■ TEXT BLOCK ■
How I Found Out About My Cancer Diagnosis

It all began with my annual mammogram — something I never skipped and always considered a routine part of taking care of my health. I didn’t have any symptoms, no pain, no obvious signs that anything was wrong. That’s what made what came next so unexpected.

The results came back showing that I have dense breast tissue. I’d heard the term before but never paid much attention to it. This time, though, it meant that the images from my mammogram weren’t clear enough to rule things out. So, I was scheduled for an additional, more detailed mammogram and an ultrasound.

I remember lying there during the ultrasound, watching the screen, sensing the technician’s focus shift. I didn’t know exactly what she was seeing, but I could feel the energy in the room change. Not long after, my doctor told me they found something — a mass — and that they wanted to do a biopsy.

When they told me they found a suspicious mass and recommended a biopsy, I went into full anxiety mode. Part of me was terrified — scared of what they might find — but another part of me was frustrated. I kept thinking, What if this is all unnecessary? What if I’m wasting time, energy, and emotion over something that’s going to turn out to be benign?

I clung to that hope. I told myself, It’s probably just a cyst or This happens all the time to people with dense breasts. I was nervous about the biopsy itself, too. The idea of having a needle inserted into my breast was unsettling, and I didn’t know what to expect. But the team was kind and walked me through it. The procedure was uncomfortable, but manageable. The worst part, honestly, was the waiting.  

What no one really prepares you for is the wait afterward — the silence while your life feels like it's on hold. Those few days between the biopsy and the results felt endless. I kept checking my phone, jumping every time it rang. I tried to stay busy, but the “what ifs” kept creeping in. Still, I held onto the belief that it would be nothing — that I’d get a call saying it was benign and I could move on with my life.

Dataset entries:
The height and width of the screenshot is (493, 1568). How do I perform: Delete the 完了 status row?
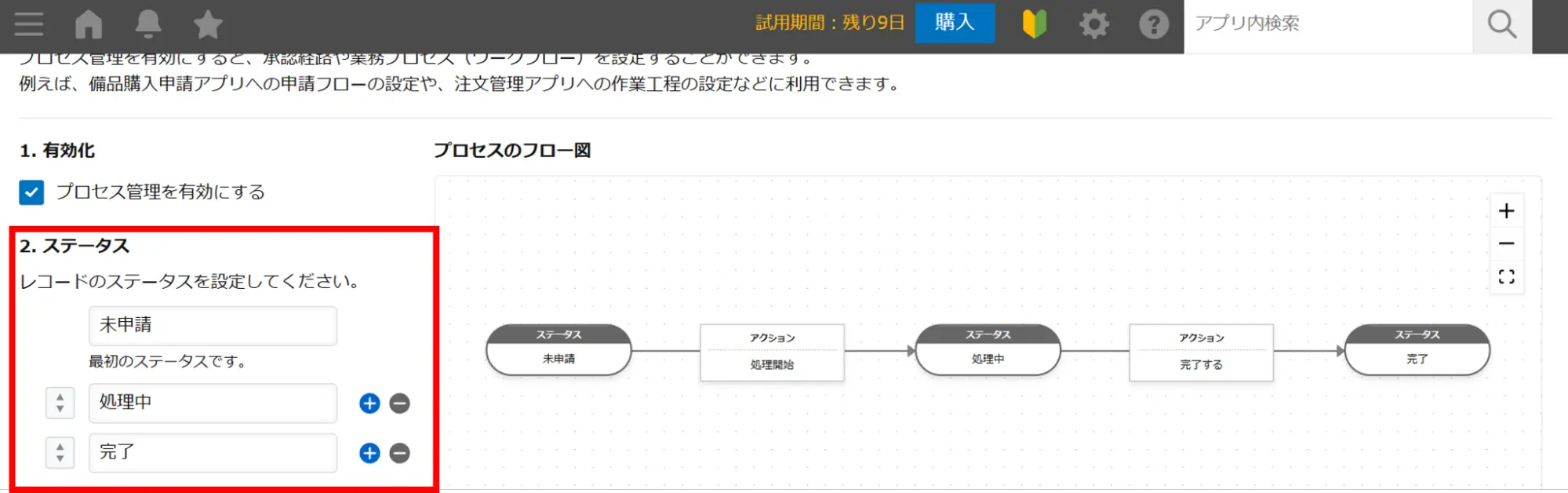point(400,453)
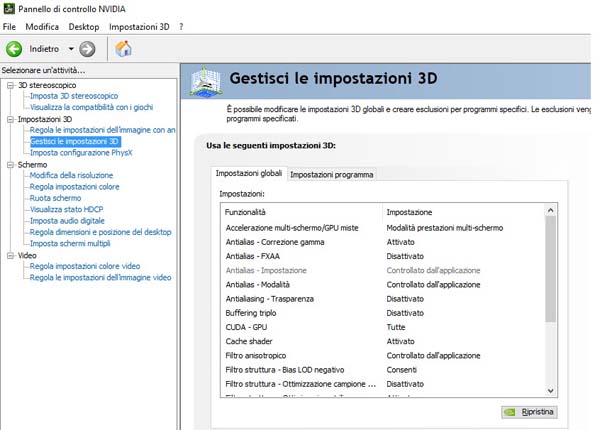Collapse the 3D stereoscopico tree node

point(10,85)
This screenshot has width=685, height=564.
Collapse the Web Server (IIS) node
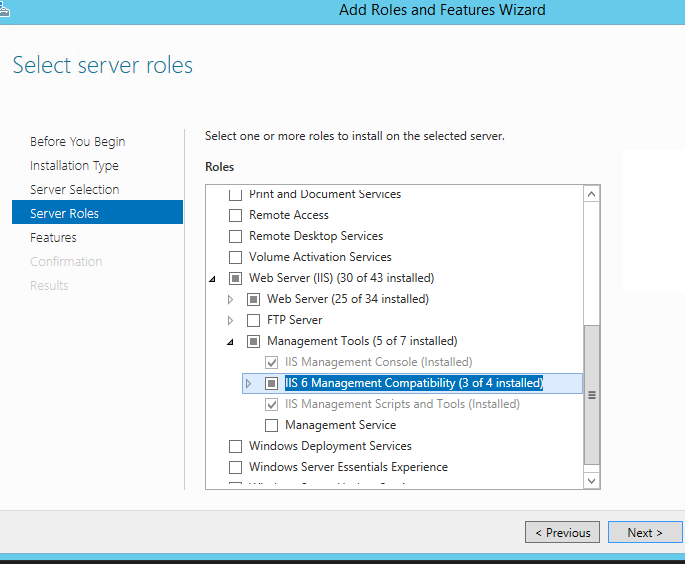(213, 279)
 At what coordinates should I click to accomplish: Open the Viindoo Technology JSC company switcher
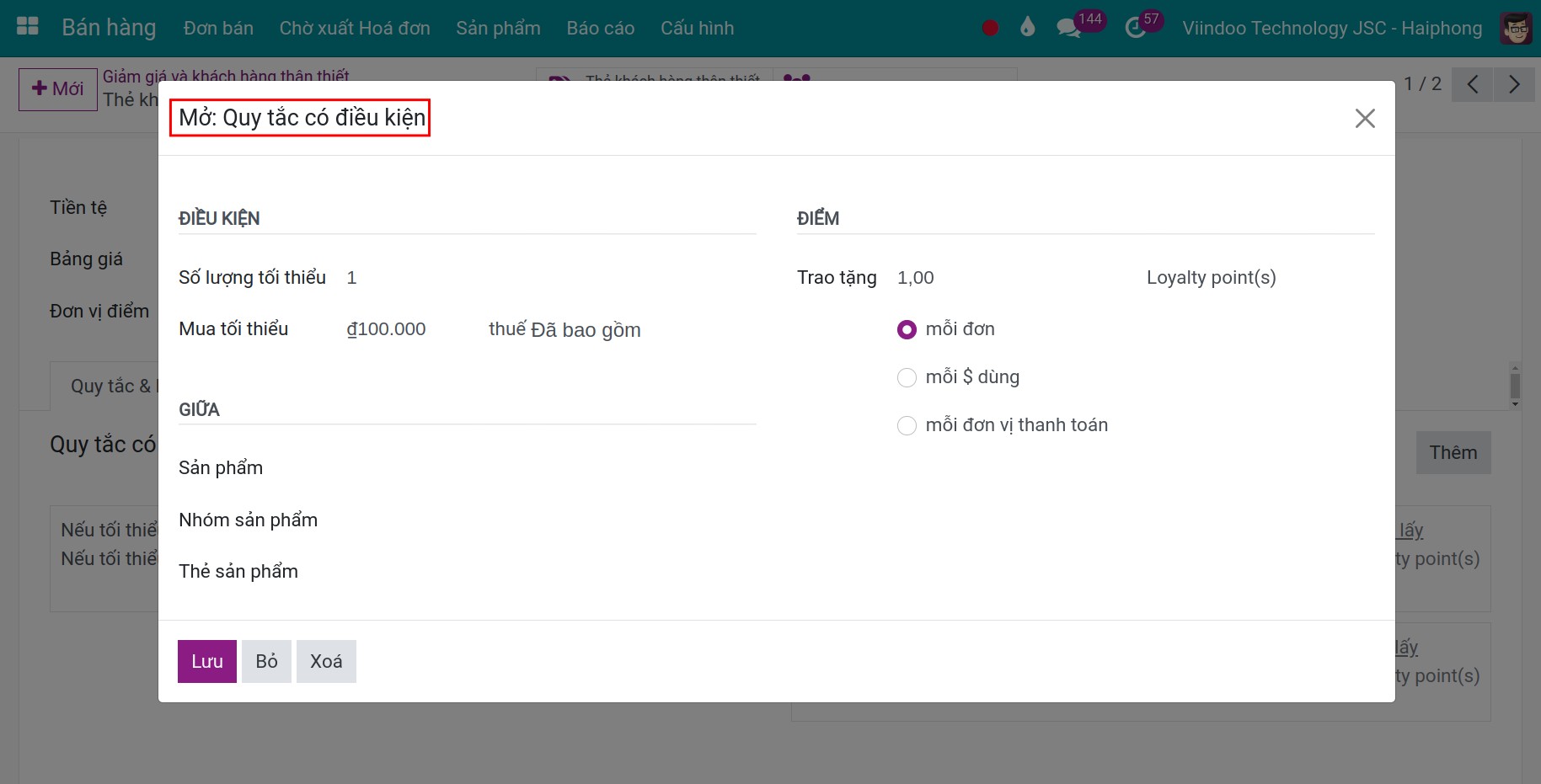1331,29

■ WORK INSTRUCTION ■
Write out the section of the cancer diagnosis account word for word, starting at the words "When they told" and stopping after the words "to be benign?". These records come from a different source than the text.

■ YOUR RESPONSE ■
When they told me they found a suspicious mass and recommended a biopsy, I went into full anxiety mode. Part of me was terrified — scared of what they might find — but another part of me was frustrated. I kept thinking, What if this is all unnecessary? What if I’m wasting time, energy, and emotion over something that’s going to turn out to be benign?